Work instructions: All lines from the beginning of the listing through the line with "Screen dimensions: 980x542" are to be copied word for word; the pictures are not.

Available records:

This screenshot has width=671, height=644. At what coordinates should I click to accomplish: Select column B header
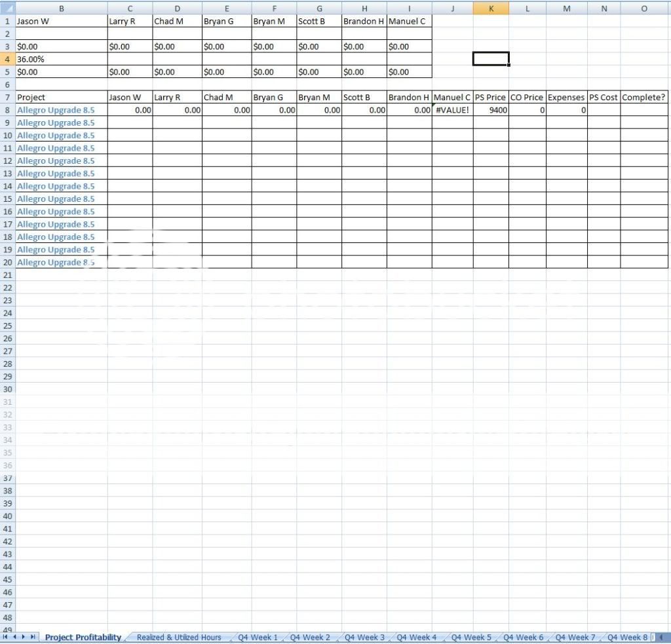62,8
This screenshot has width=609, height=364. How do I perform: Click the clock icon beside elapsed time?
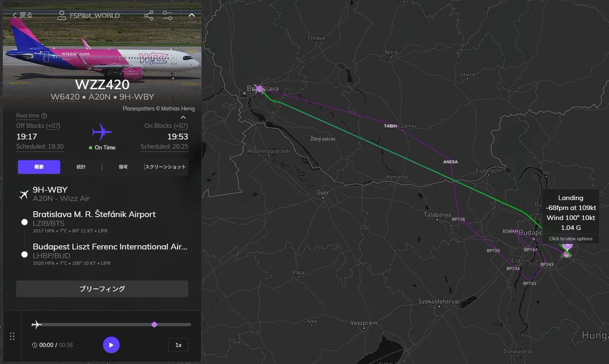pos(35,345)
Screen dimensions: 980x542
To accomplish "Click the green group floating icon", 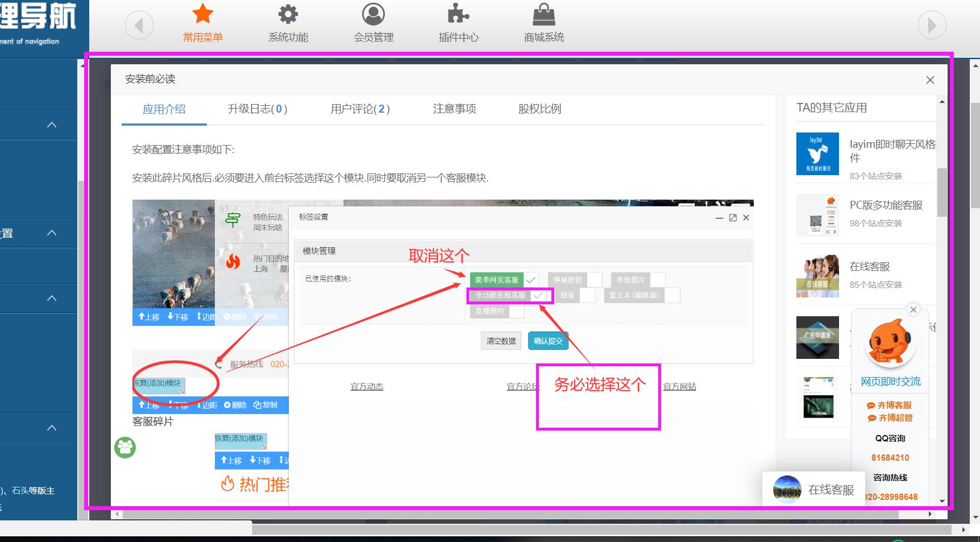I will click(125, 448).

Written solution:
This screenshot has width=671, height=644. At what coordinates should I click to accomplish: Select column B header
62,8
This screenshot has width=609, height=364. How do I perform: Click the clock icon beside elapsed time?
pos(35,345)
Screen dimensions: 980x542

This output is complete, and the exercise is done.